Les directions financières retrouvent intuitivement la budgétisation base zéro lorsque chaque euro compte. Pour les équipes municipales, communautaires et métropolitaines ce sera pourtant aussi le premier budget du mandat, dans lequel elles entendent rendre visibles les transformations promises. Or, les marges de manoeuvre pour lancer des programmes sont minces, surtout si l'on ambitionne de dessiner une trajectoire soutenable dans la durée.

S'il est impossible de prévoir comment les choses se passeront, on peut d'ores et déjà constater dans quelles directions les ruptures en cours nous conduisent.

Une population déboussolée, vivant dans une société de plus en plus fragmentée et violente, aspire en toute priorité à la sécurité, la sûreté, à des repères stables et à du lien social dans l'espace du quotidien, ainsi que cela ressort des sondages et des constats des psychologues. Cela ne se fera pas sans retrouver confiance dans les dirigeants, car les frustrations et colères qui se sont exprimées l'an passé ne peuvent continuer à prospérer, sans risques sociaux de grande ampleur.

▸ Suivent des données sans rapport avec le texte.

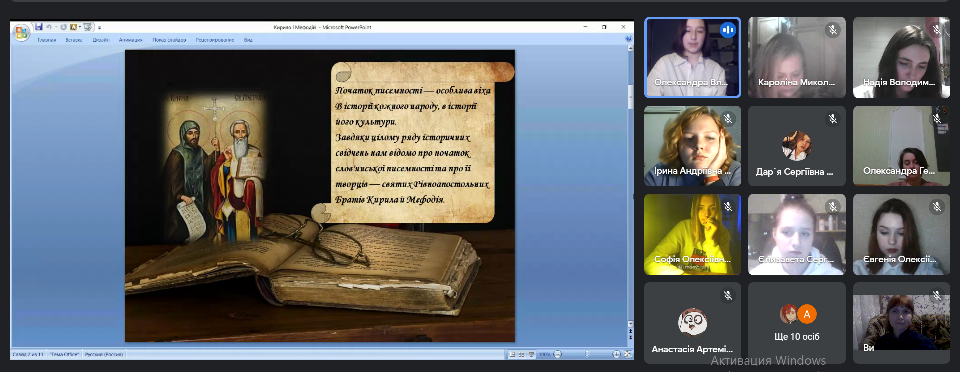Start Slide Show from status bar icon
Viewport: 960px width, 372px height.
pyautogui.click(x=531, y=354)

Ces besoins entrent dans les missions des appareils nationaux : police, sécurité sociale, assurance chômage, éducation nationale, partis politiques, qui ont montré les limites de leur efficacité sur ces questions car ils sont appuyés sur de grands thèmes traditionnels (Nation, République, citoyenneté, idéologies des partis) dont l'attractivité fonctionne mal, voire plus du tout.

Le "vivre ensemble" ne peut s'apprendre que dans les communautés de vie. L'espace local reste le plus pertinent pour produire de l'intégration. Les solidarités de voisinage s'y comprennent plus aisément, même si elles ne s'organisent pas spontanément. Une personne s'identifie plus facilement à sa ville qu'à la Nation, d'où l'importance de cultiver, voire de rétablir, les identités locales mises à mal par les réformes récentes.

Est ainsi revalorisé le rôle des petites unités territoriales, alors que tout a été misé sur les grosses structures (Régions, métropoles, grandes communautés). Sont également revalorisés les services aux habitants, qui exigent des moyens humains plutôt que des équipements, pour l'animation, l'assistance, le sport et la culture, les établissements scolaires, les crèches, voire des dispensaires avec soins psychiatriques légers car les problèmes de ce type explosent. Ce n'est pas avec l'intelligence artificielle, l'e-administration, des logos et de la communication ou de savants schémas, aussitôt dépassés, qu'on recoudra la société. Il faudra aller sur le terrain, former des agents, les motiver et les gérer politiquement. Prévoyons un probable retour des dépenses de personnels. L'innovation trouvera son compte dans la pédagogie de l'écologie et du vivre autrement, qui se transmet le mieux par des politiques locales exemplaires, mobilisatrices pour les citoyens.

Les prescriptions sont simples : de la créativité pour sortir des sentiers battus de l'aménagement, des équipements et des lourdes routines administratives. Les collectivités n'ont pas besoin d'une diversification à la carte des institutions qui rendrait le système encore plus opaque et incompréhensible, mais de libertés pour négocier et mener les politiques appropriées à leur territoire. Leur financement devra être stabilisé, en maintenant à chaque niveau un minimum de pouvoir fiscal, donc de flexibilité.

Un effort particulier de coopération entre administrations pour traiter les problèmes dans leur globalité et unité est une condition absolue de réussite. Nous sommes entrés dans une nouvelle ère de l'organisation socioéconomique, où chacun devra reconsidérer son rôle et sa place. Rien ne restaurera la situation antérieure. Des mutations définitives ont eu lieu et d'autres risques se profilent à l'horizon.